Enunciado
Guilherme foi denunciado pela prática de um crime de lesão corporal seguida de morte. Após o recebimento da denúncia, Guilherme é devidamente citado. Em conversa com sua defesa técnica, Guilherme apresenta prova inequívoca de que agiu em estado de necessidade. Diante da situação narrada, o advogado de Guilherme, em resposta à acusação, deverá requerer a
Alternativas
- A.rejeição de denúncia, que fará coisa julgada material.
- B.absolvição sumária do réu, que fará coisa julgada material.

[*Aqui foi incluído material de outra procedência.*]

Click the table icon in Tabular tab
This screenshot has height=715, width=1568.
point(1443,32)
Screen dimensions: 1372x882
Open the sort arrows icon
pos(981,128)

- C.absolvição imprópria do réu, que fará coisa julgada material.
- D.impronúncia do acusado, que não faz coisa julgada material.
Gabarito: alternativa correta destacada.
Comentario
A questão trata do rito comum ordinário no Processo Penal. Guilherme foi denunciado por lesão corporal seguida de morte (Art. 129, §3º, CP), que é um crime preterdoloso e não um crime doloso contra a vida; portanto, não segue o rito do Tribunal do Júri (o que afasta a alternativa D sobre impronúncia). No rito comum, após a citação e a apresentação da Resposta à Acusação, o juiz deve analisar a possibilidade de absolvição sumária. Como Guilherme apresentou prova inequívoca de estado de necessidade (uma excludente de ilicitude), o pedido correto é a absolvição sumária. A alternativa A está incorreta pois a rejeição da denúncia ocorre em momento anterior (Art. 395 do CPP) e geralmente não faz coisa julgada material. A alternativa C está incorreta pois a absolvição imprópria é aplicada apenas a inimputáveis com imposição de medida de segurança, o que não é o caso narrado.
Base legal
De acordo com o Artigo 397, inciso I, do Código de Processo Penal, o juiz deverá absolver sumariamente o acusado quando verificar a existência manifesta de causa excludente da ilicitude do fato. O estado de necessidade é expressamente previsto como excludente de ilicitude pelo Artigo 23, inciso I, do Código Penal. Por se tratar de uma decisão que analisa o mérito da pretensão punitiva logo no início do processo, a sentença de absolvição sumária produz coisa julgada material, impedindo que o réu seja processado novamente pelo mesmo fato.